En la reunión en recuerdo de Bellow, celebrada en 2005 en la Young Men’s Hebrew Association en el cruce de Lexington Avenue y la Calle 92, los oradores principales fueron Ian McEwan, Jeffrey Eugenides, Martin Amis, William Kennedy y James Wood (responsable de la edición de las obras completas de Bellow de Library of America). De no ser por un discurso especialmente vacuo de un rabino olvidable, el escenario habría estado compuesto en exclusiva por no judíos, muchos de los cuales tampoco eran estadounidenses. ¿Cómo había conseguido Bellow ejercer ese efecto en escritores que tenían casi la mitad de su edad y venían de otra tradición y otro continente? Cuando planteé la pregunta a los oradores, recibí dos respuestas particularmente memorables. Ian McEwan transmitió su impresión de que Bellow era el único de los escritores estadounidenses de su generación que había asimilado todo el legado clásico europeo. Y Martin Amis recordaba con claridad algo que le había dicho Bellow: si naces en el gueto, sus condiciones hacen que mires hacia el cielo y por tanto ansíes lo universal.

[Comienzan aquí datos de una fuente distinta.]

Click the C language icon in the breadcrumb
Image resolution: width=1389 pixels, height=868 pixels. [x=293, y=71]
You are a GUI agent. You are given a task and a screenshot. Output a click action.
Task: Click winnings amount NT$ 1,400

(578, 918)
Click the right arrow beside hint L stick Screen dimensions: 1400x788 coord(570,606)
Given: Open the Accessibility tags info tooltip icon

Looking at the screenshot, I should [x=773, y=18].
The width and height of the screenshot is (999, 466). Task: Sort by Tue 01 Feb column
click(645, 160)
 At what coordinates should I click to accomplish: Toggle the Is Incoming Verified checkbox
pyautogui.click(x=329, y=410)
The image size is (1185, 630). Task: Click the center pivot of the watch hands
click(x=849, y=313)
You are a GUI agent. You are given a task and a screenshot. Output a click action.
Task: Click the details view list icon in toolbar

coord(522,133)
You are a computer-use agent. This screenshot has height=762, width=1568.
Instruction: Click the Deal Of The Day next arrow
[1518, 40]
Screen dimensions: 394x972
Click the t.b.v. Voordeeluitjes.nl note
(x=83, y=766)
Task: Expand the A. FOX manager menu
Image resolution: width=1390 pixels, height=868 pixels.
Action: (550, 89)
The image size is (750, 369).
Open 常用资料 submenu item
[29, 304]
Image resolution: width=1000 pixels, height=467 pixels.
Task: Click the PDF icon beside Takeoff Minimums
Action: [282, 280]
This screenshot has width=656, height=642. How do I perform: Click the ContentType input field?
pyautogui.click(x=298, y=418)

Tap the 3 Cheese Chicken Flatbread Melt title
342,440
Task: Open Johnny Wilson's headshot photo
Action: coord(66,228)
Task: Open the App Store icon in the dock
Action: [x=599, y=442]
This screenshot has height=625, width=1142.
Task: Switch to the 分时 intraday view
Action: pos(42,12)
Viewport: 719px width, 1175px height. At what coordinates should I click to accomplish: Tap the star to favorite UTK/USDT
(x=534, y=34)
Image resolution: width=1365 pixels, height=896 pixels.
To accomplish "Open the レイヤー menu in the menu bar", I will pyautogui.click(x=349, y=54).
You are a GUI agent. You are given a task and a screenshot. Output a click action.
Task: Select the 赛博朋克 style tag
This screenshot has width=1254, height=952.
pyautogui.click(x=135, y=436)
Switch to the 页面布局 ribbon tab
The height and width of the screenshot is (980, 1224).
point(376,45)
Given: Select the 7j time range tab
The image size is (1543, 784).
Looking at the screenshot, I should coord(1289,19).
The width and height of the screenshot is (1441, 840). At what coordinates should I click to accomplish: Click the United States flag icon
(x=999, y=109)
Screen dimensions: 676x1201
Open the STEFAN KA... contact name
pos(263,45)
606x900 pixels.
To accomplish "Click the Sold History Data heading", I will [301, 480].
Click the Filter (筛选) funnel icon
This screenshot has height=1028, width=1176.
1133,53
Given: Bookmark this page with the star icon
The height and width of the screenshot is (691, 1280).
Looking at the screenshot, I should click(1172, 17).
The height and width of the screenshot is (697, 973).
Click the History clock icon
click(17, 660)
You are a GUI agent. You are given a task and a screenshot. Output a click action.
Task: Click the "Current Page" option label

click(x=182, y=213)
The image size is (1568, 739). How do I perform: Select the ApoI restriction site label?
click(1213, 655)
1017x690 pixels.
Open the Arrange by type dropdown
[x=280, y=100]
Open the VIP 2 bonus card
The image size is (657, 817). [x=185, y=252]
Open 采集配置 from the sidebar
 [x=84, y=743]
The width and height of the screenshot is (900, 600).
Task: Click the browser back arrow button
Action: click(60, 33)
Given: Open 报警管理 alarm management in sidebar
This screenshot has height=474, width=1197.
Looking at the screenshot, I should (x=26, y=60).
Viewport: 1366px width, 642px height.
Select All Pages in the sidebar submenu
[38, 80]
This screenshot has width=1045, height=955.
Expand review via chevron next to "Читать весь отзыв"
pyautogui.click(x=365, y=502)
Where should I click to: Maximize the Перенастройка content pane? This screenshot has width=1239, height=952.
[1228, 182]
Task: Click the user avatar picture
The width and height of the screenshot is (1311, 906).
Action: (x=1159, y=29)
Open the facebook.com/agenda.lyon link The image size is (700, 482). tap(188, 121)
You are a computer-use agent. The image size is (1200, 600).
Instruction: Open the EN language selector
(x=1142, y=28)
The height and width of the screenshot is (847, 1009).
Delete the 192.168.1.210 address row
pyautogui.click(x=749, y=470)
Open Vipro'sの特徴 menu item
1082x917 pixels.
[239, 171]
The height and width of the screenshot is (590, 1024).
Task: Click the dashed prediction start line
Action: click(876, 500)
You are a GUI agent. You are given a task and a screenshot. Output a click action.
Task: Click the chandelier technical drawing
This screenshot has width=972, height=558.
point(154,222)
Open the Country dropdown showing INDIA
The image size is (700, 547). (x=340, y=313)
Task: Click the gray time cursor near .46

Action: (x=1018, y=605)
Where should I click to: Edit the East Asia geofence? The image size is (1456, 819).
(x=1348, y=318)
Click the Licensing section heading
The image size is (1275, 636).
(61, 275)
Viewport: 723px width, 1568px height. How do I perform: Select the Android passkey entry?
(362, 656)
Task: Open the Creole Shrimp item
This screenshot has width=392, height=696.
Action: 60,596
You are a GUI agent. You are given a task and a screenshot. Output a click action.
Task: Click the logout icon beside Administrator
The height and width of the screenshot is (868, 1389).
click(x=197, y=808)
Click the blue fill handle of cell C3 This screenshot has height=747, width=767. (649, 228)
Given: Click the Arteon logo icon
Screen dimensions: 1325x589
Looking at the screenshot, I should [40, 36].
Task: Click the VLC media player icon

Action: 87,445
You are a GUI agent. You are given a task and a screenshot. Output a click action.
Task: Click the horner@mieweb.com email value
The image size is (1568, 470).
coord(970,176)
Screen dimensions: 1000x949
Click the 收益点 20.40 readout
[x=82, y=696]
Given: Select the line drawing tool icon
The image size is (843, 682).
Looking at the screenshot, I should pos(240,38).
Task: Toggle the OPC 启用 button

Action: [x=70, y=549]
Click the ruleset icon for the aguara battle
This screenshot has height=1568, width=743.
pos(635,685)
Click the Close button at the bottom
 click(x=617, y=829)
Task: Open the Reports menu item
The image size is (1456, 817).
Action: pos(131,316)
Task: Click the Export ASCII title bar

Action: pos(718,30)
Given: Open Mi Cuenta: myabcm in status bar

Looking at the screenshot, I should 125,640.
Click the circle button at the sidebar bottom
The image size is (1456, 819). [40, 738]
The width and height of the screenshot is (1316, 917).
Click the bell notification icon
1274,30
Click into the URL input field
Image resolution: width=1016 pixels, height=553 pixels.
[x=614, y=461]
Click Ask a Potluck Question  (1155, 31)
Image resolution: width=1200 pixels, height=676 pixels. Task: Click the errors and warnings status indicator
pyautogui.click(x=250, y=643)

En La víctima, el hijo judío de un tendero que combina el rechazo a los gentiles con la mentalidad del gueto sufre a manos de un wasp alcohólico e inseguro. “No soy el más adecuado para hablar de tradición, estará usted diciendo”, admite el segundo.

Pero con todo, nací dentro de ello. Trate de imaginar el efecto que Nueva York tiene sobre mí. ¿No es absurdo? Realmente, como si los hijos de Calibán estuvieran al frente de todo. Si bajas al metro es Calibán quien te cambia una moneda de diez centavos por dos de cinco. Vas a casa y Calibán tiene una confitería en la calle donde naciste. Las viejas castas han desaparecido. Las calles llevan sus nombres. Pero ¿qué son ellas mismas? Nada más que restos.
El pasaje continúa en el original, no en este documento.